Bariatric surgery before joint replacement… is it helpful… next? Bariatric surgery prior to joint replacement improves outcomes in obese patients
Reported in News Medical, obesity is not only a risk factor for developing knee and hip arthritis. It is also linked to less favorable outcomes after joint replacement surgery. Two new studies at Hospital for Special Surgery (HSS) in New York City find that bariatric surgery prior to joint replacement is a cost-effective option to improve outcomes after hip or knee replacement. The research was presented at the annual meeting of the American Academy of Orthopaedic Surgeons in Las Vegas.
Low Birth Weight, Preterm Birth May Increase Risk For Hip Replacement In Adulthood
Hannah Nichols writing in MNT reported on an Australian study. Researchers from Monash University, Melbourne, Australia aimed to investigate whether joint replacement surgery due to osteoarthritis as adults could be added to the growing list of risk factors associated with low birth weight and preterm birth. The data was from 3,604 participants involved in the Australian Diabetes, Obesity and Lifestyle Study. The eligible contributors had reported their birth weight, history of preterm birth and were aged 40 or older at the time of joint replacement data collection. Prof.
Flavia Cicuttini comments: “Our findings suggest that individuals born prematurely or with low birth weight are more likely to need hip replacement surgery for osteoarthritis in adulthood.”
J&J’s Pinnacle Hips Face First Trial on Poisoned Patients
By Jef Feeley
Jef Feeley writing for Bloomberg News reported Johnson & Johnson, which set aside $2.5 billion last year to resolve claims that 8,000 of its artificial hips were defective, faces a new round of lawsuits over another line of hip implants blamed for poisoning patients.
J&J’s DePuy unit is readying for the first trial of allegations that the metal on metal version of the Pinnacle hip was defectively designed and caused metal debris to leech into patients’ bloodstreams.
There’s a new use for beer you might want to know about.
Beer brewing waste could help bone regeneration
Reported in Science Daily from the University of Madrid… Biomaterials for bone regeneration have been developed by researchers from beer brewing waste. The waste obtained from the beer brewing process contains the main chemical components found in bones (phosphorus, calcium, magnesium and silica), that after undergoing modification processes, this waste can be used as support or scaffold to promote bone regeneration for medical applications such as coating prosthesis or bone grafts, researchers report.
So… in the battle of the genders, who is at risk for complications after joint replacement… men or women? Discover the answer next…
Men at higher risk after joint replacement
Patrice Wendling writing in Rheumatology News reported that a Canadian study from the University of Toronto indicated that men were more likely to suffer from complications after joint replacement than women. Complications included heart attack, infection, and revision surgery. The increased risk was particularly severe following total knee replacement. Findings were presented at the World Congress on Osteoarthritis.

^^^^^^^^

Exercise tasks
1. Reproduce word for word the passage of the news roundup starting with "J&J’s DePuy unit" and going on through "to know about.".
2. Answer these questions using the news roundup:
(a) How many participants supplied the data for the Australian study?
(b) How much did Johnson & Johnson set aside last year to resolve claims that its artificial hips were defective?
(c) Where were the findings of the Canadian study from the University of Toronto presented?

Supplied entries
^^^^^^^^

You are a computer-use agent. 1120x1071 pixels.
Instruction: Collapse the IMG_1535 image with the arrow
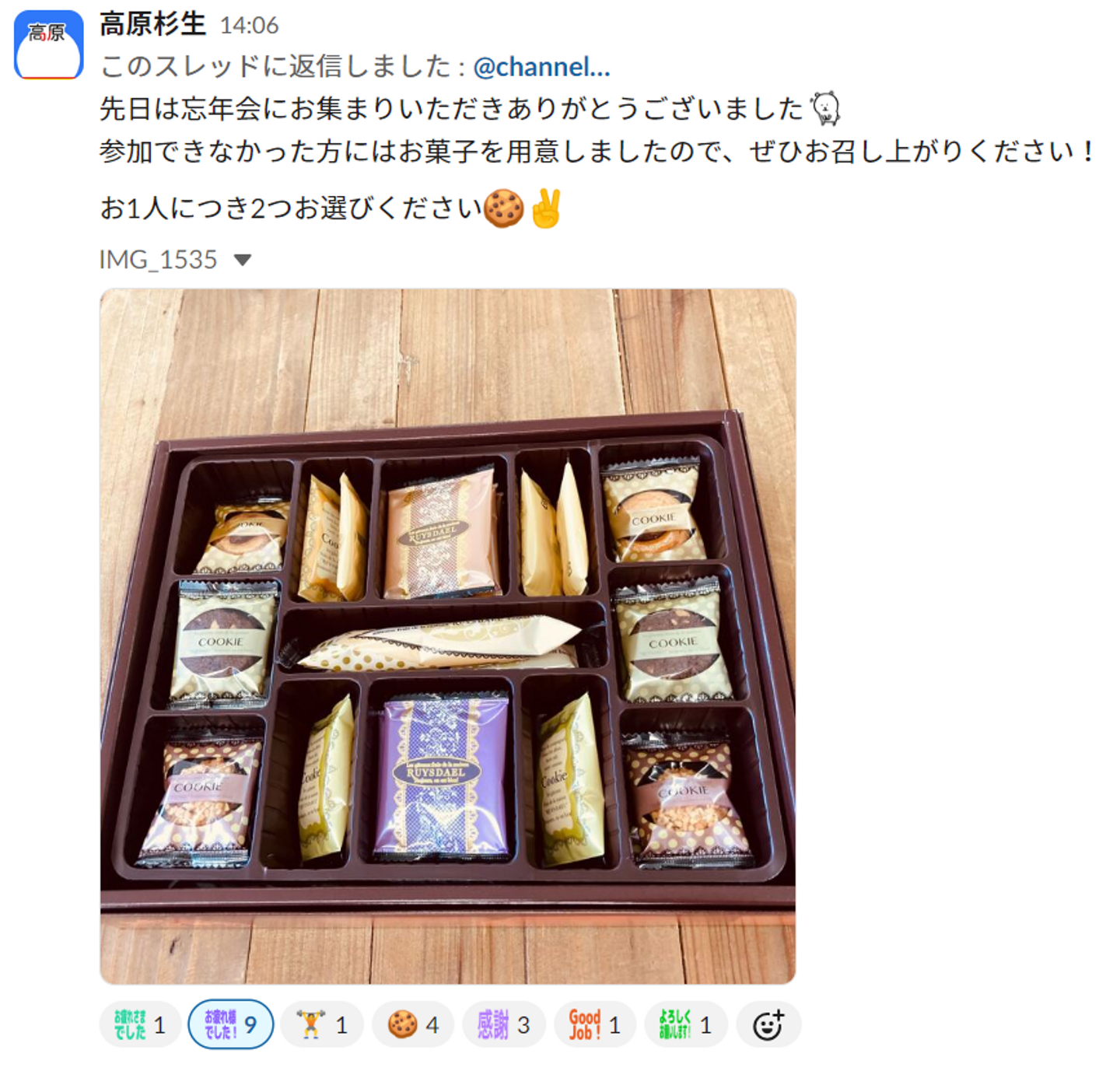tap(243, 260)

^^^^^^^^

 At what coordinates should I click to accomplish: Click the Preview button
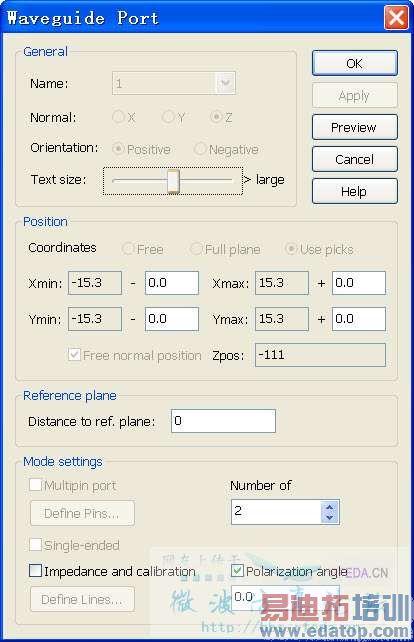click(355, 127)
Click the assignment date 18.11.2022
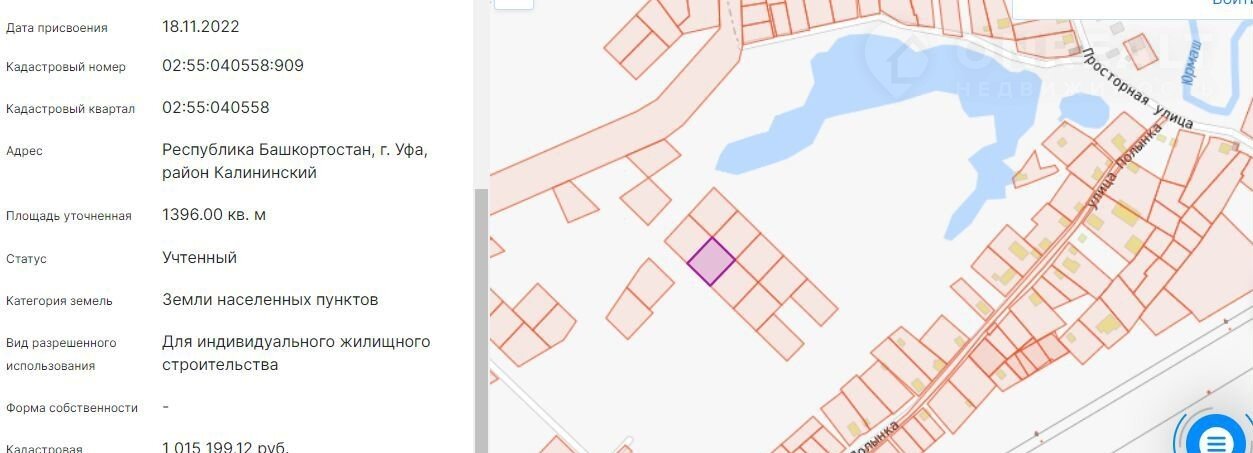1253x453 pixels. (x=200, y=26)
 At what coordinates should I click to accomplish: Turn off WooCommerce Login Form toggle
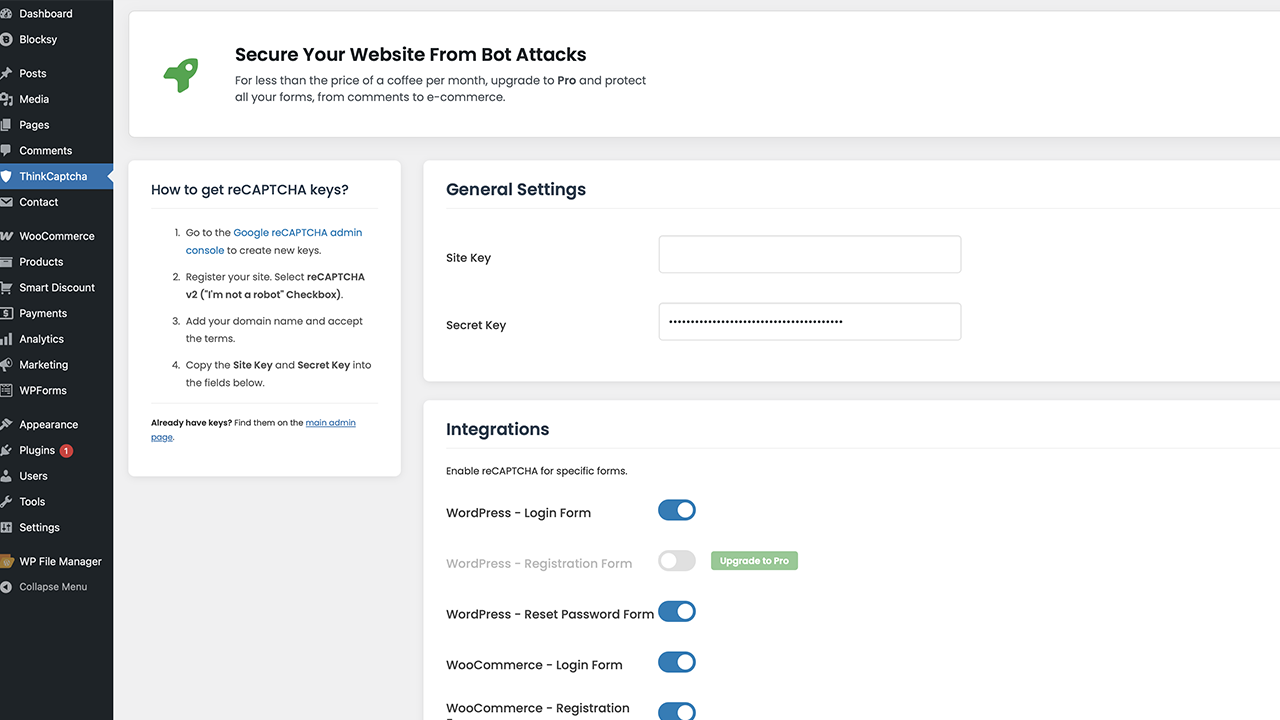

^^^^^^^^

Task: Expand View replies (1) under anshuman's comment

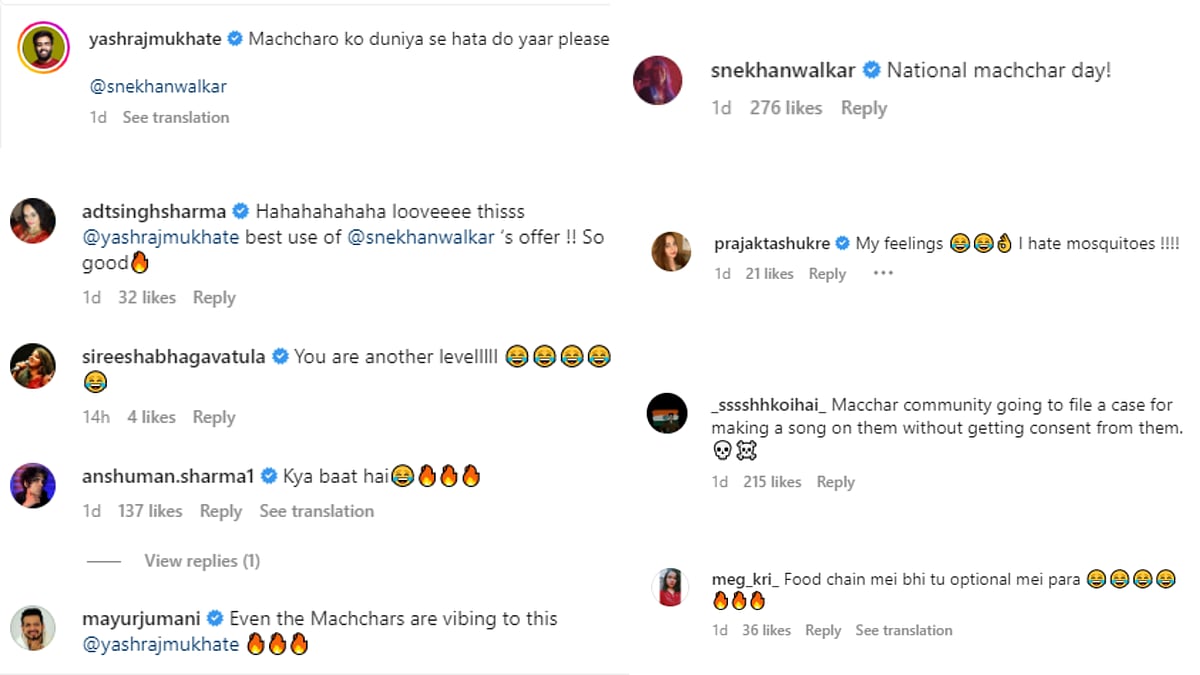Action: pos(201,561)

^^^^^^^^

Exercise responses
1.
J&J’s DePuy unit is readying for the first trial of allegations that the metal on metal version of the Pinnacle hip was defectively designed and caused metal debris to leech into patients’ bloodstreams.
There’s a new use for beer you might want to know about.

2.
(a) 3,604
(b) $2.5 billion
(c) At the World Congress on Osteoarthritis